Der Sog

Der Sog

Fleischbrocken reissen von ihren Knochen. Ein unendlicher Sog, der an ihrem Körper zerrt. Sabine liegt im Bett, den bebenden Körper fest mit der Decke umwickelt. Heulkrämpfe fluten in ihr an und ebben wieder ab. Sie versteht das alles nicht. Ihre Gedanken drehen sich im Kreis. Sie fühlt sich wie auf einem Karussell. Jede Zelle ihres Körpers wird durch die unbändige Fliehkraft weg vom Zentrum gezogen, weg von ihr. Und sie will es nicht aufhalten, will sich schneller drehen, die Kraft spüren, die an ihr reisst, bis ihr Körper zerpflückt wird und sich in alle Richtungen verteilt.

Doch sie muss sich beruhigen. Muss sich sammeln. So kann es nicht weitergehen. Ein kleiner Streit, eine unangebrachte Bemerkung von Marcel und schon bringt es sie völlig von der Spur. Heute hat er nicht einmal bemerkt, wie sehr er sie mit seinem Verhalten getroffen hat. Er weiss nicht, dass sie heulend im Bett liegt und versucht an sich festzuhalten, sich nicht zu verlieren.

Sabine versucht sich zu beruhigen. Sie stellt sich vor, wie sie alles was sie ausmacht, Bücher, Kleider, Erinnerungsstücke, wie sie das alles in ein grosses Feuer wirft. Jedes Stück ruft sie sich ins Bewusstsein und dann wirft sie es den Flammen zum Frass vor. Wie eine Wahnsinnige verzerrt sich ihr Gesicht. Aber es funktioniert. Sie beruhigt sich. Ihr Atmen wird ruhiger, die Tränenflut verrinnt. Als sie schliesslich nichts mehr weiss, was sie in die Flammen werfen könnte, steigt sie auf den Scheiterhaufen ihres Lebens und voller Inbrunst spürt sie wie die Flammen an ihr empor züngeln. Dann schläft sie ein.

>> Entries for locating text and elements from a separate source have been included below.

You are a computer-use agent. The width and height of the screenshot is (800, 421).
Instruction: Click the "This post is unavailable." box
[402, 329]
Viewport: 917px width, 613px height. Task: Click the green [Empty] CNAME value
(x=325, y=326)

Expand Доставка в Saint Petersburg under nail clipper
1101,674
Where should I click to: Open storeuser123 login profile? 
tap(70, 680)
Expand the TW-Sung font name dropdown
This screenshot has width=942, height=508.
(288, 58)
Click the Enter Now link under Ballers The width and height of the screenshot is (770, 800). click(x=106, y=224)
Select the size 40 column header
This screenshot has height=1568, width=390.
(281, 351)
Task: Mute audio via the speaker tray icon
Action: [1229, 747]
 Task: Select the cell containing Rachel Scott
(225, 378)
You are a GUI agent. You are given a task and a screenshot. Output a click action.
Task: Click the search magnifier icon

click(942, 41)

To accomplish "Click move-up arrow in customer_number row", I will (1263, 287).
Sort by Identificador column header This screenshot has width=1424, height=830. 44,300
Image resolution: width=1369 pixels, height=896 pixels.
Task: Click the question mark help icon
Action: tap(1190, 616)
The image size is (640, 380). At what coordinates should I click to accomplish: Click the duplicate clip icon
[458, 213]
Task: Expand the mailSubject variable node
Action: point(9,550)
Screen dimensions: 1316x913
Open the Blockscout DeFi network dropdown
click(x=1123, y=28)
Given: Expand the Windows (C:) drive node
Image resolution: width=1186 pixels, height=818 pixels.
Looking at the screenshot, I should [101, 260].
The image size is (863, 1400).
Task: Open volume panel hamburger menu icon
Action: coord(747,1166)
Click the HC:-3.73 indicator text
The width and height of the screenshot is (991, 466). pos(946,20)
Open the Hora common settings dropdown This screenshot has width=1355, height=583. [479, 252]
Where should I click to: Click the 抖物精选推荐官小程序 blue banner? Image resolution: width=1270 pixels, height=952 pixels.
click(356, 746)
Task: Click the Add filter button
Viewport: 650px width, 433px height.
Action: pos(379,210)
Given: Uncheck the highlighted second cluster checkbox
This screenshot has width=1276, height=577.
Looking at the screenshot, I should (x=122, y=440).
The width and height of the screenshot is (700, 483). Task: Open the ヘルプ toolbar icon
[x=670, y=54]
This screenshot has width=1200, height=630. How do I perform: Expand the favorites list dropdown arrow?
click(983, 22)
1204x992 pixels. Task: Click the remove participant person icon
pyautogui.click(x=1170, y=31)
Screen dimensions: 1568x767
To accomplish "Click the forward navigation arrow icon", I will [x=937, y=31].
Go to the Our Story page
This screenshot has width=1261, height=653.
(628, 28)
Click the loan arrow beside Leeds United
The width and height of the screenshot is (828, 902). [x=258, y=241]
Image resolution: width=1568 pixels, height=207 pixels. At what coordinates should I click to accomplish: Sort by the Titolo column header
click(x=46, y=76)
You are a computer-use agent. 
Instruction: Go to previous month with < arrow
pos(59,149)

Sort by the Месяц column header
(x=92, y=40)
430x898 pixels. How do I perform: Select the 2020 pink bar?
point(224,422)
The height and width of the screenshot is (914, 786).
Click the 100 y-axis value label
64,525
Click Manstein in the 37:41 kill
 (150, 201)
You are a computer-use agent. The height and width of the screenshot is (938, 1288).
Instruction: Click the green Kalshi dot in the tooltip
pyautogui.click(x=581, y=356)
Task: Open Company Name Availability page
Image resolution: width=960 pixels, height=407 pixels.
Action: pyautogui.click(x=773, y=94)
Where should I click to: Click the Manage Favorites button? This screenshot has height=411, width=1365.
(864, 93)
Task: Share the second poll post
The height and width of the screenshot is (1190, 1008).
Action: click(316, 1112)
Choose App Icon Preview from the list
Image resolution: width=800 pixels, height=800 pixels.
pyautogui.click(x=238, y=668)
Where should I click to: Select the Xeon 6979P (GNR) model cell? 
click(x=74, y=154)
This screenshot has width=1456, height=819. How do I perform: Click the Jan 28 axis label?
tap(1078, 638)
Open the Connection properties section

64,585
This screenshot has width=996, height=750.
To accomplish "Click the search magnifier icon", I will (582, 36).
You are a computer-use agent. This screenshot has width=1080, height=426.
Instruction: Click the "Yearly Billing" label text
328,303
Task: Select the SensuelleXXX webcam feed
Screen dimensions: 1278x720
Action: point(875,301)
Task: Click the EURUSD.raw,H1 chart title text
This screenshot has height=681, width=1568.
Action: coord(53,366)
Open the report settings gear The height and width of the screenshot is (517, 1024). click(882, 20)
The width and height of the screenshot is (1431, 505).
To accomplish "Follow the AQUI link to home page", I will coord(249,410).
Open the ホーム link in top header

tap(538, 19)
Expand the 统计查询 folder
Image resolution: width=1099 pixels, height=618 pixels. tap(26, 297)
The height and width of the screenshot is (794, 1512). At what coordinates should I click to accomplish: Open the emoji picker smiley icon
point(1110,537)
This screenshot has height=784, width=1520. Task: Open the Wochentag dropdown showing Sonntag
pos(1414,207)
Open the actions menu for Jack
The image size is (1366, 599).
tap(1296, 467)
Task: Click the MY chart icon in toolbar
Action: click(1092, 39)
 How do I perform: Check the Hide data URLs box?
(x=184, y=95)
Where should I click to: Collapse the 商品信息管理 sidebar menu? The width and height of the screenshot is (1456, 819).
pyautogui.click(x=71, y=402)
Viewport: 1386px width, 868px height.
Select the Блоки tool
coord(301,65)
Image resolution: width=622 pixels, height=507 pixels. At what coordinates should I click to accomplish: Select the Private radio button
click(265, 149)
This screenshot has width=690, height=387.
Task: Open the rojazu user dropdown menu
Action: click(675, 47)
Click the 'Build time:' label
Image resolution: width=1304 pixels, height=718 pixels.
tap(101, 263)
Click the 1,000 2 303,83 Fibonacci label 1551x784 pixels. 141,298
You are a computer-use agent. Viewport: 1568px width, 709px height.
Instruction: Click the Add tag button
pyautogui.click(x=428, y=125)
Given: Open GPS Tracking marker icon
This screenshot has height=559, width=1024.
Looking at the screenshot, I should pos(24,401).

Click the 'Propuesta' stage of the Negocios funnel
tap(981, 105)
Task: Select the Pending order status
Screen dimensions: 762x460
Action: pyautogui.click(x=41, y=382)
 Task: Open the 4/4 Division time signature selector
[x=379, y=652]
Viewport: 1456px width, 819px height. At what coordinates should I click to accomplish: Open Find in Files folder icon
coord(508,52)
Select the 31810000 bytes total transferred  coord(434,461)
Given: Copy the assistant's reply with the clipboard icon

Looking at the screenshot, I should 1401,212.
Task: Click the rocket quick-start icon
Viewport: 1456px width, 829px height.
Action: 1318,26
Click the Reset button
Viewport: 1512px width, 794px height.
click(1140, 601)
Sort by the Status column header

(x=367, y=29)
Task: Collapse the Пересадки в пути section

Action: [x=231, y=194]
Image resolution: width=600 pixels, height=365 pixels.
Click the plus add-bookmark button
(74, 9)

Doch so hell die Flammen in der Nacht gelodert haben, so dunkel sind die Tage danach. Ein gähnendes Loch hat sich unter ihr aufgetan. Sie hockt am Rand und sieht den bröckelnden Steinen zu, die vom Rand in den gierigen Schlund fallen. Sie hat nicht die Kraft aufzustehen, sich von allein weg zubewegen. Sie wartet, bis die Steine unter ihr nachgeben und sie sich einfach fallen lassen kann.

Noch wenige Zentimeter, dann beginnt der Boden unter ihr weg zu rutschen. Sie klammert sich noch am Rand fest, doch sie hat keine Kraft. Sie lässt los. Da packt eine Hand nach ihrem Arm und zieht sie langsam zurück auf den Boden. Marcel hat sich zu ihr auf die Couch gesetzt. Sein Arm liegt um ihre Schulter.

„Ich weiss nicht was mit dir ist. Du siehst furchtbar traurig aus. Was ist passiert?“

Unter Sabines Füssen schliesst sich langsam der Abgrund. Der Sog lässt nach und erschöpft lässt sich Sabine in Marcels Umarmung fallen.